Perbandingan Pasal 403 KUHP Lama dan Pasal 518 KUHP Baru Tentang Pelanggaran Terhadap Anggaran Dasar Korporasi

Pasal 403 KUHP Lama menyatakan:

“Seorang pengurus atau komisaris perseroan terbatas maskapai andil Indonesia atau perkumpulan koperasi di luar ketentuan pasal 398, turut membantu atau mengizinkan dilakukan perbuatan yang bertentangan dengan anggaran dasar, dan oleh karena itu mengakibatkan perseroan, maskapai atau perkumpulan tak dapat memenuhi kewajibannya, atau harus dibubarkan, diancam dengan pidana denda paling banyak seratus lima puluh ribu rupiah.”

Pasal 518 KUHP Baru menyatakan:

“Pengurus atau komisaris Korporasi di luar ketentuan sebagaimana dimaksud dalam Pasal 516, yang membantu atau mengizinkan perbuatan yang bertentangan dengan anggaran dasar yang mengakibatkan Korporasi tersebut tidak dapat memenuhi kewajibannya atau harus dibubarkan, dipidana dengan pidana denda paling banyak kategori VI.”
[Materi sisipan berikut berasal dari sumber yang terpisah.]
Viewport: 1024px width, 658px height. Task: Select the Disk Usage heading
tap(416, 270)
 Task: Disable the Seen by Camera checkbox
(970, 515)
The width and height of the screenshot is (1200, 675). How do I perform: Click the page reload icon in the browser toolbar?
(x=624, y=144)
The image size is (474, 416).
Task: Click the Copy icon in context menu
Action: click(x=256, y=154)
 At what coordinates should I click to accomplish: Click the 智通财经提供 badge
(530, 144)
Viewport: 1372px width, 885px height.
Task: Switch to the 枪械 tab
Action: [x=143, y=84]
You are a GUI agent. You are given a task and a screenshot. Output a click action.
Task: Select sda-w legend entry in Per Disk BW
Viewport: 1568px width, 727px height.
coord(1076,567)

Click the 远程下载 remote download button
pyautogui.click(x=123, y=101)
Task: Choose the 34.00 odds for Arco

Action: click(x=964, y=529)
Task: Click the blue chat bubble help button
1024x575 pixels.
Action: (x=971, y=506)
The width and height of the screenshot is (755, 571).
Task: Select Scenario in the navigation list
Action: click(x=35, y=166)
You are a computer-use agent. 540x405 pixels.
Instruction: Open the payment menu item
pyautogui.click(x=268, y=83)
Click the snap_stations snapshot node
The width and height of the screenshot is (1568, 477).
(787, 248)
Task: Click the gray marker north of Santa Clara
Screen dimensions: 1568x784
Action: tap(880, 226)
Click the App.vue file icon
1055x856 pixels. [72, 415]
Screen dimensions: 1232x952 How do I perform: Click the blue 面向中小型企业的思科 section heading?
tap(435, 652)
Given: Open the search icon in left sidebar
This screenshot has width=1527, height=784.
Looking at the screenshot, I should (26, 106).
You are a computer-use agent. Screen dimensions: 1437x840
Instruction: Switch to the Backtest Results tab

Ruang Lingkup Subjek Hukum

Pasal 403 KUHP Lama secara eksplisit menyebut subjek hukum sebagai “pengurus atau komisaris perseroan terbatas, maskapai andil Indonesia, atau perkumpulan koperasi.” Sementara Pasal 518 KUHP Baru merangkum subjek hukum dalam satu istilah generik yaitu “pengurus atau komisaris Korporasi”, yang telah dijelaskan dalam KUHP Baru sebagai entitas berbadan hukum atau badan usaha. Penyederhanaan ini bertujuan agar norma hukum lebih aplikatif terhadap berbagai bentuk badan hukum di Indonesia.

Perbuatan yang Dilarang

Kedua pasal mengatur tindakan membantu atau mengizinkan perbuatan yang bertentangan dengan anggaran dasar Korporasi. Dalam KUHP Lama, tindak pidana ini dikaitkan dengan akibat hukum yang ditimbulkan, yaitu: (1) ketidakmampuan memenuhi kewajiban, atau (2) keharusan untuk dibubarkan. KUHP Baru mempertahankan unsur-unsur ini secara substantif, menunjukkan bahwa fokus pidana tetap pada penyimpangan dari anggaran dasar yang berakibat fatal bagi kelangsungan Korporasi.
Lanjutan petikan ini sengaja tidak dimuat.